╭─ RECORDED DATA

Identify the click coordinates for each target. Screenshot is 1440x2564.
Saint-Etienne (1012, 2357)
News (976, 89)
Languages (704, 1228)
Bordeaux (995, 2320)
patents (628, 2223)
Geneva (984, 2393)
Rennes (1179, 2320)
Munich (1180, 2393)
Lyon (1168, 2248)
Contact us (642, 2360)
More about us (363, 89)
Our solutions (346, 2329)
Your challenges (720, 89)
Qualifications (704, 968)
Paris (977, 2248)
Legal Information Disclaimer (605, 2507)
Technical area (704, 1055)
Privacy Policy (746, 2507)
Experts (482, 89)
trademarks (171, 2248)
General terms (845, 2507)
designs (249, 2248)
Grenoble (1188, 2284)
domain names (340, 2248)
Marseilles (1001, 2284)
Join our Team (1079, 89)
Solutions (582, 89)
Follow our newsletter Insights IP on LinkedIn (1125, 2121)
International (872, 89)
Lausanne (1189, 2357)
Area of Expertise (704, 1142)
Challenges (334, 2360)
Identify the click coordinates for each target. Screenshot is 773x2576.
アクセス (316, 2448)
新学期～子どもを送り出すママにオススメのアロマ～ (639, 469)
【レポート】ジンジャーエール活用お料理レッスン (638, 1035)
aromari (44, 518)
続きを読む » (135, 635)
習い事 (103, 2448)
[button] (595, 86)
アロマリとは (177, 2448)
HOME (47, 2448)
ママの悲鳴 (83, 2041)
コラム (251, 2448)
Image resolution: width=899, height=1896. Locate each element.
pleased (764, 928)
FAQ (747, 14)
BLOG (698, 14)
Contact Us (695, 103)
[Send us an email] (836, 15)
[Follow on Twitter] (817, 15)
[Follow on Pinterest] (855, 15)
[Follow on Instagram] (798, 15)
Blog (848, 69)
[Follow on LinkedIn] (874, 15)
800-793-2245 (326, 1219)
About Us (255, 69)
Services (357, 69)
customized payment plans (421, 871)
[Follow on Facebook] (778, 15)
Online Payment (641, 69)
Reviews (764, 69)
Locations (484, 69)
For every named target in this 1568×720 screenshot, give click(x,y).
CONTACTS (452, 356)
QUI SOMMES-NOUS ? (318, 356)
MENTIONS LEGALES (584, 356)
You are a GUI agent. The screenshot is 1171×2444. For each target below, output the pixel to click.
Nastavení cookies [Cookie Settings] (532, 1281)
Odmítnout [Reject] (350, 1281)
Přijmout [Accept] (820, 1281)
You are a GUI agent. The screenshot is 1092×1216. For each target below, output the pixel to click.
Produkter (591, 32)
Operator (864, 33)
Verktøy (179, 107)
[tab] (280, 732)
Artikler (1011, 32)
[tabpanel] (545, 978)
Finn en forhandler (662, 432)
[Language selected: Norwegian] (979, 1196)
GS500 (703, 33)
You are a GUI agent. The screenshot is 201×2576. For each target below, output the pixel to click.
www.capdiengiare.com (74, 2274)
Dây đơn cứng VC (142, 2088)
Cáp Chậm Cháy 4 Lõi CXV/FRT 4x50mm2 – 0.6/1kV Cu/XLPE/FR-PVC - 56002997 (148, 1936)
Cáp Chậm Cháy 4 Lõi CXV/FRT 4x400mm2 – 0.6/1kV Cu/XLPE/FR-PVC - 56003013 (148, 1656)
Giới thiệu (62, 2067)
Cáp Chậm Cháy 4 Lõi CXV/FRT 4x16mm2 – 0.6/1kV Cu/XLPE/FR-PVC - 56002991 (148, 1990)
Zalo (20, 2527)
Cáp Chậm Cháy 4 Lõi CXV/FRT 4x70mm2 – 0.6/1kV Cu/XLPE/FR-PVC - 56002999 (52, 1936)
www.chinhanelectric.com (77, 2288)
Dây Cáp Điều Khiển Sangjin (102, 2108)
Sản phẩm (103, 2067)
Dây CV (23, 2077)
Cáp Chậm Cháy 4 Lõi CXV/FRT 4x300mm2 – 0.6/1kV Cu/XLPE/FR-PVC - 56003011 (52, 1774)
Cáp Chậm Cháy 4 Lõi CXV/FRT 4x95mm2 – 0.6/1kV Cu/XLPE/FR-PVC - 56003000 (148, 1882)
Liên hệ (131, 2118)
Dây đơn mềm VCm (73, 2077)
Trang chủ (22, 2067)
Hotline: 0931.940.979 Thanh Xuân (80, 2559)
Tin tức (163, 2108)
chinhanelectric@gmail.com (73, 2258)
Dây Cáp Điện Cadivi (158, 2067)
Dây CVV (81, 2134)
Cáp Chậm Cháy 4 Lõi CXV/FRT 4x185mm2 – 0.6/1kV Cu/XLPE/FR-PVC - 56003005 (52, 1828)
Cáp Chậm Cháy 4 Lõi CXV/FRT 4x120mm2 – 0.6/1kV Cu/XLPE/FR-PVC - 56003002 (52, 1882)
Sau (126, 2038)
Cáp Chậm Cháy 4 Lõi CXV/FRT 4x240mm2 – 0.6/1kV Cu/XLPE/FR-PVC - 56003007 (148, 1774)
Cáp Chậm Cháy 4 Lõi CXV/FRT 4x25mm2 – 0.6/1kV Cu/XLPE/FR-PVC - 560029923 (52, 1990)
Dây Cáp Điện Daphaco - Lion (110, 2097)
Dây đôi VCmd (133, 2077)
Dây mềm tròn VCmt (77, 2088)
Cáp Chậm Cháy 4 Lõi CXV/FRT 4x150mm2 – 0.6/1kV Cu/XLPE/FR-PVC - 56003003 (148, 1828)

╰─

DIRECTIVE: Rewrite the stretch of the material from the line containing "Dây CVV (81, 2134)" through the end of the material, keeping every line whole. Shift each coordinate by adding 142 to both of its numbers.

OUTPUT OF THE TASK:
Dây CVV (223, 2276)
Cáp Chậm Cháy 4 Lõi CXV/FRT 4x185mm2 – 0.6/1kV Cu/XLPE/FR-PVC - 56003005 (194, 1970)
Cáp Chậm Cháy 4 Lõi CXV/FRT 4x120mm2 – 0.6/1kV Cu/XLPE/FR-PVC - 56003002 (194, 2024)
Sau (268, 2180)
Cáp Chậm Cháy 4 Lõi CXV/FRT 4x240mm2 – 0.6/1kV Cu/XLPE/FR-PVC - 56003007 (290, 1916)
Cáp Chậm Cháy 4 Lõi CXV/FRT 4x25mm2 – 0.6/1kV Cu/XLPE/FR-PVC - 560029923 (194, 2132)
Dây Cáp Điện Daphaco - Lion (252, 2239)
Dây đôi VCmd (275, 2219)
Dây mềm tròn VCmt (219, 2230)
Cáp Chậm Cháy 4 Lõi CXV/FRT 4x150mm2 – 0.6/1kV Cu/XLPE/FR-PVC - 56003003 (290, 1970)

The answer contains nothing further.